A statement from Singer on Wednesday said that this was the first time he had been “de-platformed” in his 50-year career.

“It’s extraordinary that Skycity should cancel my speaking engagement on the basis of a newspaper article without contacting either me or the organiser of my speaking tour to check the facts on which it appears to be basing the cancellation,” Singer said.
“I have been welcomed as a speaker in New Zealand on many occasions and spent an enjoyable month as an Erskine Fellow at the University of Canterbury more than 20 years ago.
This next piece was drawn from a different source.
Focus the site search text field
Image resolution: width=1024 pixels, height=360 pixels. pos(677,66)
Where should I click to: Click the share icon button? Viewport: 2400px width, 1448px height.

If New Zealand has become less tolerant of controversial views since then, that’s a matter for deep regret.”

A SkyCity spokesperson told Newshub: “Following concerns raised by the public and local media, SkyCity has cancelled the venue hire agreement for ‘An Evening with Peter Singer’.

“Whilst SkyCity supports the right of free speech, some of the themes promoted by this speaker do not reflect our values of diversity and inclusivity.”

Is it “inclusive” to allow children born with only part of a brain, or a brain outside the skull—children doomed to die within days or weeks—to suffer before their deaths? For that is what this is all about. In fact, in September Kiwi citizens will have a referendum on the legalization of voluntary euthanasia for adults with less than six months to live. At a time when they’re debating this, it is not only proper but essential to discuss the euthanasia of doomed newborns, who suffer but cannot give consent. As Wikipedia notes, “A poll in July 2019 found that 72% of the [New Zealand] public supported some kind of assisted dying for the terminally ill. Support over the past 20 years has averaged around 68%.” Why must the “terminally ill” include only adults?

In such a climate, it’s unconscionable to deplatform somebody for his views, especially when it’s not even clear that his “evening with Peter Singer” was going to touch on this subject. As the report notes above, nobody checked with Singer before canceling his contect.

Promoters of the talk are looking for a new venue, and I’ll report back if they find one.